If hotels add 15% to room rates to reflect higher labor costs under the new contract, the all-in perceived price with taxes jumps to about $444 (about 670,000 won). For a four-night family trip, that means paying about $230 (about 350,000 won) more just for lodging.
David Sherwyn, director of the Center for Innovative Hospitality Labor and Employment Relations at Cornell University, told the WSJ, "When expense goes up, the only way to protect profits is to keep raising rates," adding, "The question is how much demand can bear higher prices." Thanks to high-income demand, luxury hotels face less price resistance, but analysts say mid- to lower-priced hotels in New York will face strong pressure to pass on costs.

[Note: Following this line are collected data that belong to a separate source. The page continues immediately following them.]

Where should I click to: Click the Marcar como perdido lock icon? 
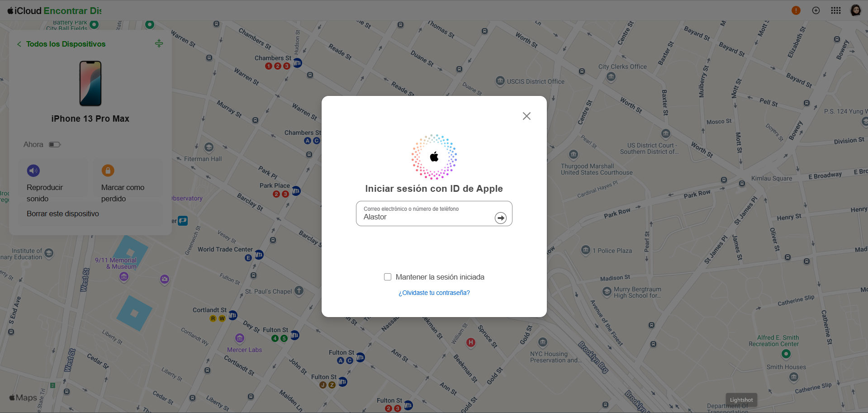[108, 171]
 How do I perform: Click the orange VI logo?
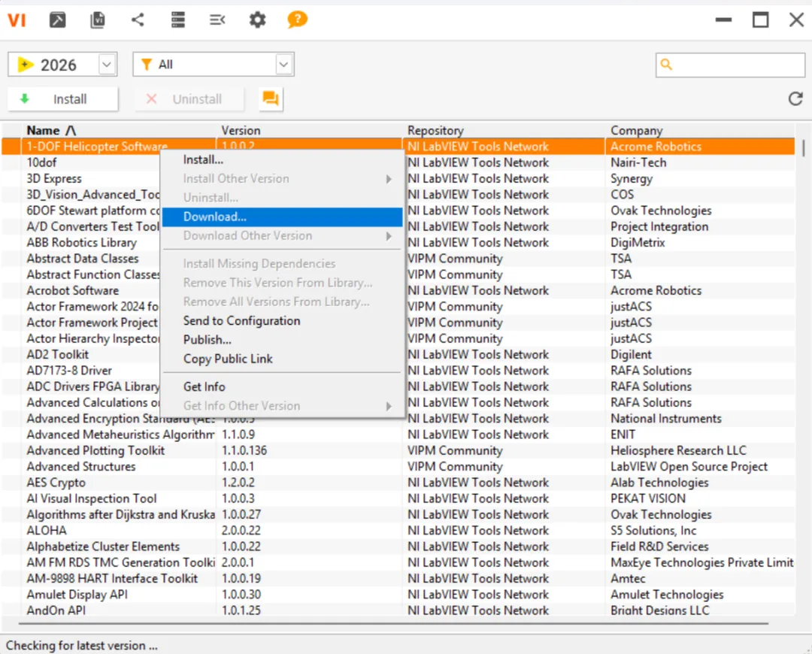tap(17, 20)
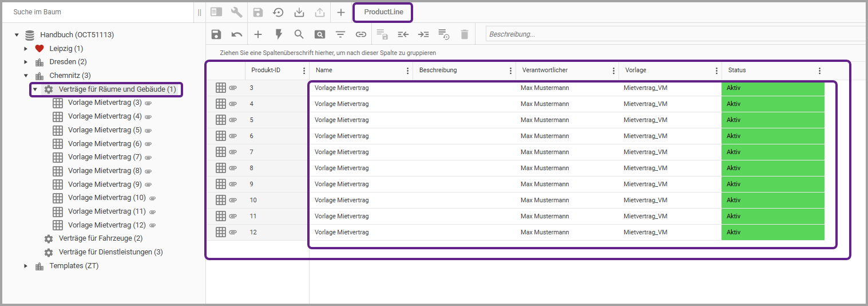Click the download icon in top toolbar
Viewport: 868px width, 306px height.
pos(299,12)
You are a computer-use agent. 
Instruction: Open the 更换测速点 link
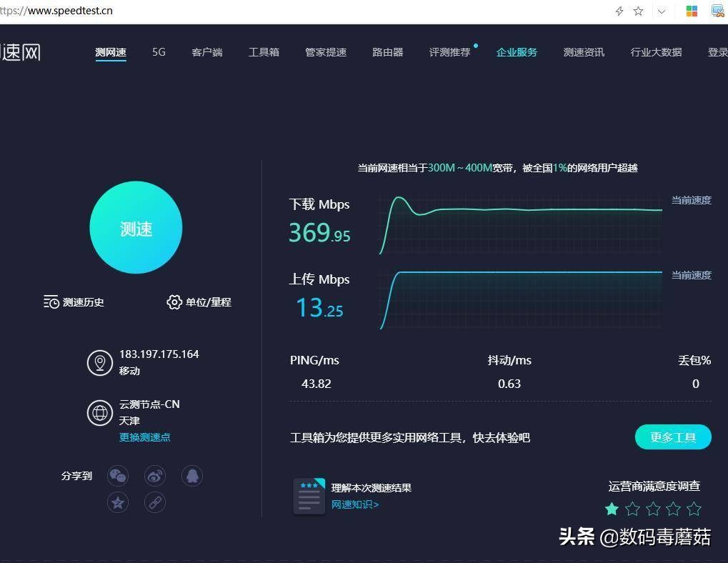pyautogui.click(x=144, y=437)
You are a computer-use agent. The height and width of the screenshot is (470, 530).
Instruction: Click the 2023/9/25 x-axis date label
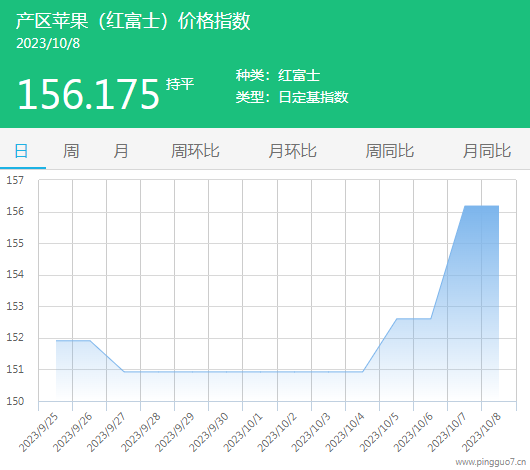click(x=38, y=432)
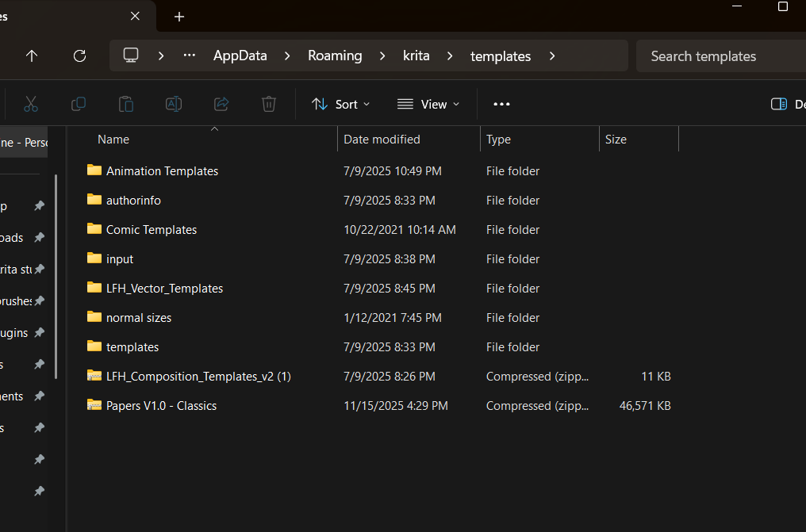Click the Copy icon in toolbar

coord(79,104)
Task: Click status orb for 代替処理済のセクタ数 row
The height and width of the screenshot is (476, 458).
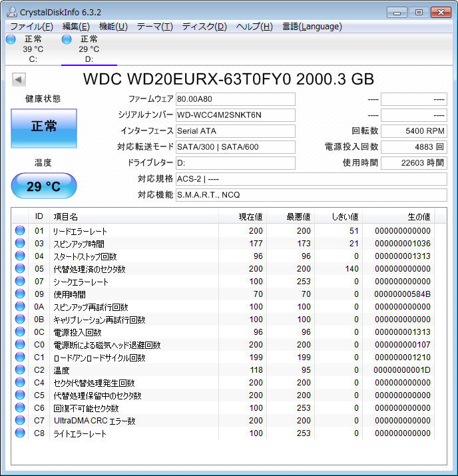Action: [20, 269]
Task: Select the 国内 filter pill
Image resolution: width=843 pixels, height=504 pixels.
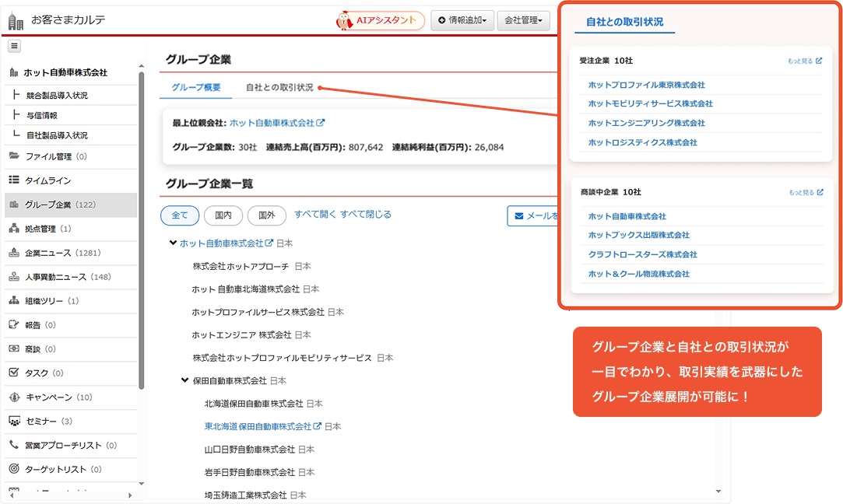Action: (x=223, y=215)
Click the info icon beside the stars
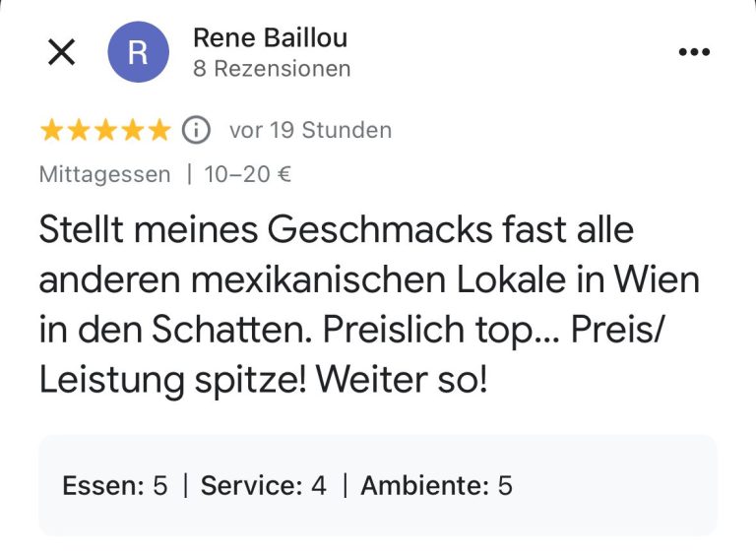 tap(197, 130)
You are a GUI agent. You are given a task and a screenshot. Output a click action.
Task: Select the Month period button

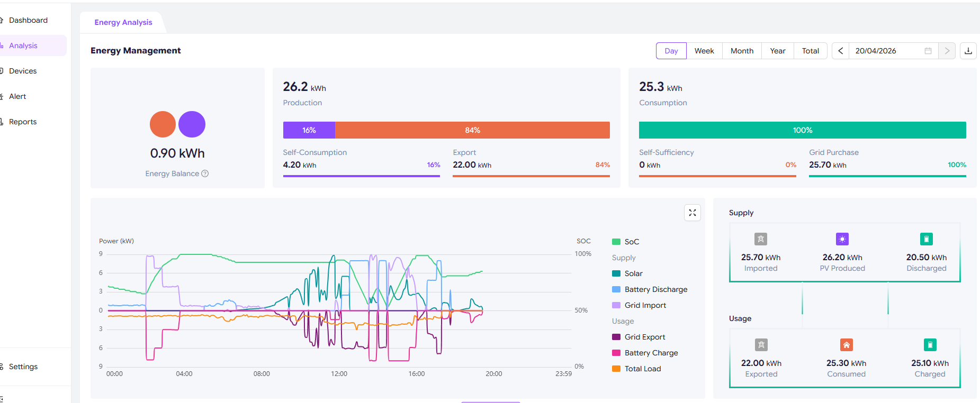tap(742, 51)
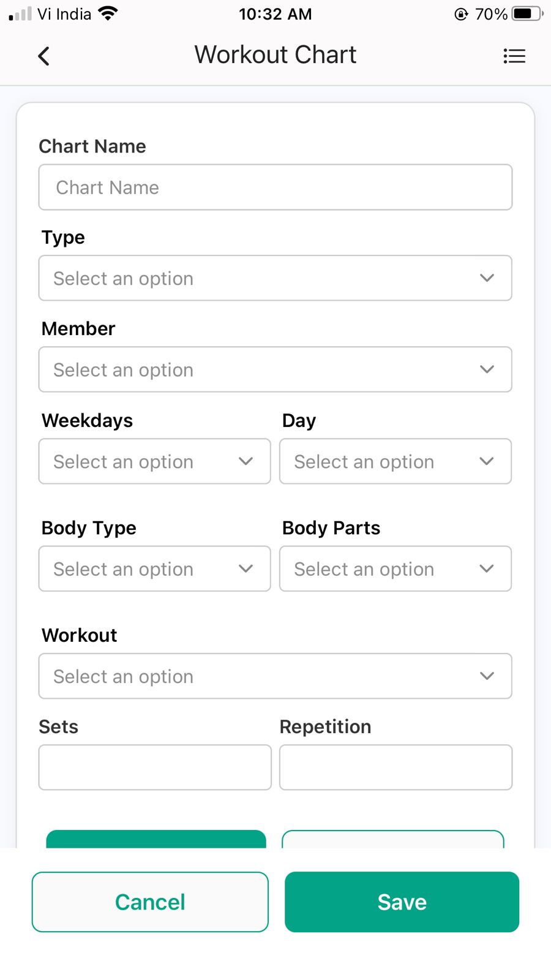Focus the Repetition input field
551x980 pixels.
(395, 767)
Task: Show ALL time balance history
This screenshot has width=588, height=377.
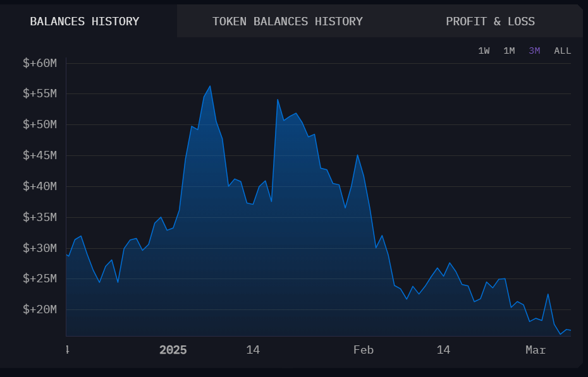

The New York–New Jersey area will host eight World Cup matches, including the final. CoStar data show that in the next month when the World Cup begins, New York City hotel occupancy remained about 12 percentage points lower than the same period a year earlier.
The wave of wage hikes in the hotel industry that began in New York is expected to spread across the United States. Experts said that in large, expensive U.S. cities with many tourists, hotel unions are likely to emerge one after another demanding the same terms as New York. The Los Angeles City Council, the host of the 2028 Olympics, has already passed a local government ordinance to phase in a $30-an-hour minimum wage for hotel and airport workers by 2028, dubbed the "Olympic wage." Philadelphia, ahead of the World Cup kickoff, raised the wages of some downtown hotel workers in one go from $19 to $30 an hour. Industry outlet Hotel Dive assessed that "the New York deal has set a new baseline for hotel workers to bring to the table in union cities like LA, Chicago, Boston, and Hawaii."
Consumers' perceived burden has already hit a limit. In a 2026 summer travel survey by Deloitte Touche Tohmatsu Limited (DTTL), 45% of Americans planned vacations with paid lodging, the lowest in six years. Among non-travelers, 32% said "travel is too expensive," and 35% said "it's hard to afford." Expected average expenditure per traveler was $4,069 (about 6.1 million won), up 17% from a year earlier. Bank of America (BofA) Institute analyzed card data and noted, "About 40% of low-income Americans have no plans for domestic travel this summer, and their card spending on airfares, lodging, and attractions has also fallen from a year ago."
When high hotel prices suppress travel demand, the shock does not stop at city restaurants or around tourist sites. John Fitzpatrick, owner of the Fitzpatrick Hotel Group, told the WSJ, "We tried to design packages bundling flights and rooms during the World Cup, but gave up because the match ticket prices were too high." Canada's TD Economics said in a report this month, "The ripple effects of reduced travel are widespread. They threaten jobs in the hotel, airline, retail, and education institutional sector, and will pull down hotel and local government tax revenues together."